69 of 76 people found the following review helpful
An impassioned look back,
This review is from: Britain BC: Life in Britain and Ireland Before the Romans (Paperback)Pryor is candid about his intentions. He wants to understand the society of his homeland. To gain that understanding, he's dug more holes than "found in Blackbourne, Lancashire". He's also swept the literature of prehistoric Britain to learn what his colleagues have revealed in their work. The result is a compelling narrative of how Britain, in the years before the Roman invasion, lived, worshipped and died. He's gone a step further in trying out the life for himself. It all boils down to what might be an exercise in chauvinism, but Pryor's too professional to sink into that morass. Instead, he's given us a superb overview of the roots of the British Isles. He also provides an superlative insight into the workings of modern archaeology.
The title reflects Pryor's view that too much attention has been paid to the Roman era. Christianity's invasion on Roman skirt-tails, of course, has diverted attention from the beliefs of pre-Roman peoples. He wants to set that record straight, and does so thoroughly and admirably. Drawing on a wealth of resources, he casts away the "invasion" foundation of British pre-history to build a new structure. Sweeping hordes give way to a society that spread cultural innovations through limited, but far-reaching mobility. Instead of defensive fortresses, the British Isles are pocked with "henges", religious centres reflecting a stable, ancestor-worshipping society. Henges, he reminds us, totally lack defensive features. Weapons are found as often in bogs and streams, or buried with owners. They aren't the detritus of battle.
Pryor's start is the now-famous site of Boxgrove. His account of the finds there, a stone tool preparation site nearly half a million years old, is nearly as vivid as Mike Pitts' own.

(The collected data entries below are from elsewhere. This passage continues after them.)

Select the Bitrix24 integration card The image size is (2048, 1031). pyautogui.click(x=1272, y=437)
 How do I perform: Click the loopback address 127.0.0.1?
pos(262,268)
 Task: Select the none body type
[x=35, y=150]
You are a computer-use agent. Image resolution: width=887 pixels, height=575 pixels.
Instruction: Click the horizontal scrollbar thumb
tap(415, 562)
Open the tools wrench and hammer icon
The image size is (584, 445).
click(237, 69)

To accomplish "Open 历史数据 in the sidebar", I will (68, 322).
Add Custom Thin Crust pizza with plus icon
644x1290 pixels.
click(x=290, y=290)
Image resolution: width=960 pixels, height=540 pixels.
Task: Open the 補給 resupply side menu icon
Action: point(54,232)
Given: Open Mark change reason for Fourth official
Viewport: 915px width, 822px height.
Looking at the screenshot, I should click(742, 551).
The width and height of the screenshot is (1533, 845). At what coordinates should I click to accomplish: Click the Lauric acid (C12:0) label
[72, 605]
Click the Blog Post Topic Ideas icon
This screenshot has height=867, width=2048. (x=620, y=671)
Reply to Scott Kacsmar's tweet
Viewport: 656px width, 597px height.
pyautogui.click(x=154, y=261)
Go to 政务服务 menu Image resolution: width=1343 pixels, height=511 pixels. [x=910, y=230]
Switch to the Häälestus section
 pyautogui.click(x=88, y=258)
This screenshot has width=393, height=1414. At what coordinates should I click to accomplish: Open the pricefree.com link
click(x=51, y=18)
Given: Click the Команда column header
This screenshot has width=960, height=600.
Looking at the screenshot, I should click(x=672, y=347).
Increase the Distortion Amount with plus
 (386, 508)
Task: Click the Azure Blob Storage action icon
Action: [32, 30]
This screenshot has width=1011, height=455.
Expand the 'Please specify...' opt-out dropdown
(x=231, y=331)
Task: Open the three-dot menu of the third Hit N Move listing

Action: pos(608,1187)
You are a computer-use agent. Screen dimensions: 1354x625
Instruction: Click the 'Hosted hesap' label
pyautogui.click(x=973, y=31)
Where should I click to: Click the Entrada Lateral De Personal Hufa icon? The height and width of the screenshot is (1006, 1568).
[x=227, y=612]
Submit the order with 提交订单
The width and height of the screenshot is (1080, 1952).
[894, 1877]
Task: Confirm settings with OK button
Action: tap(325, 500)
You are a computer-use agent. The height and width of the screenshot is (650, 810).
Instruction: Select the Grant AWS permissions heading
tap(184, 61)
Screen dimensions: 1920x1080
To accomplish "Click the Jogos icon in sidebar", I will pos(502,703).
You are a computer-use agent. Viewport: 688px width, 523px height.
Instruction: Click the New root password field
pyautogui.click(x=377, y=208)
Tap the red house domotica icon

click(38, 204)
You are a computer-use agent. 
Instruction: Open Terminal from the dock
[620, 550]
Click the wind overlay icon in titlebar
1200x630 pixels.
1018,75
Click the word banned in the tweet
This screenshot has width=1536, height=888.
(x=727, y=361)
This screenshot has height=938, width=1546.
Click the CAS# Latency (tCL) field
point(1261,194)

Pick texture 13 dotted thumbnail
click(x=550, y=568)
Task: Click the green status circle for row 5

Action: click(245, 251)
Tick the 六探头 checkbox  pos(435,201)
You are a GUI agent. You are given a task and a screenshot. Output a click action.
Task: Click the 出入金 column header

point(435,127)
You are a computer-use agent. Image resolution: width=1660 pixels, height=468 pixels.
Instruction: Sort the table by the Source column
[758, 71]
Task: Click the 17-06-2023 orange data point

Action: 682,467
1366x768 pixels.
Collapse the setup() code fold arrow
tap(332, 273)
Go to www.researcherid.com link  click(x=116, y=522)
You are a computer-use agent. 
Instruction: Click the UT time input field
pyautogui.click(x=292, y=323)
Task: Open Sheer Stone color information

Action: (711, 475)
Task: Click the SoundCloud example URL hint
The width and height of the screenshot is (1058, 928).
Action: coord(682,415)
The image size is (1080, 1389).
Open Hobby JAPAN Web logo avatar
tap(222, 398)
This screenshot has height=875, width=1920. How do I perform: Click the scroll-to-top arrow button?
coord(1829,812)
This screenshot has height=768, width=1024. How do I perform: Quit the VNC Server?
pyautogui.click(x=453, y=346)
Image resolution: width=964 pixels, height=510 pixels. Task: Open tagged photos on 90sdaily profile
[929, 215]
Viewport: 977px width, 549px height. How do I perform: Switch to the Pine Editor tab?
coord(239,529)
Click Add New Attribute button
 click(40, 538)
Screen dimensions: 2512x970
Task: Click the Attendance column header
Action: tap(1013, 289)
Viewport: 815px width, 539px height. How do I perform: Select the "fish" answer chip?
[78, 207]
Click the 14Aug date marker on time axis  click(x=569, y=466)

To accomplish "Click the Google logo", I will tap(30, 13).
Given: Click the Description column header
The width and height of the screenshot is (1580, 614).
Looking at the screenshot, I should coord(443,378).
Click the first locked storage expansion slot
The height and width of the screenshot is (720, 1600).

The site reflects the changing nature of archaeology - more attention is now devoted to assessing what the environment was like in that distant time. Weather, soil, forest or field, are among the many elements now assessed in building a picture of ancient humanity's life. Instead of racks of museum collections, tools, weapons and jewellry now form images of what our ancestors considered important. If Pryor delves into speculation in his depictions, it's clearly an informed conjecture. Details, hidden in time, may remain hidden, but much more is now available to consider than earlier researchers had at their disposal.
Pryor demonstrates how modern research has discerned Neolithic paddocks and trackways. Faint lines in crops or discontinuities in the soil exposed by aerial photography have led to amazing finds. His descriptions of discoveries, digs exposing ancient structures and artefacts reveal a wealth of new information while imparting Pryor's own love of the science. That affection carries over into his accounts of how his ancestors lived. To him, this information is intensely valuable. If nothing else, it shatters long-held, but false myths about what comprises the British peoples. People today will understand themselves better if they understand their ancestors better. If that reduces aggression, bigotry and dogma, that's all to the good. In Pryor's hands, archaeology becomes more than an arcane science removed from society. Instead, the research becomes a force for positive thinking and, hopefully, action.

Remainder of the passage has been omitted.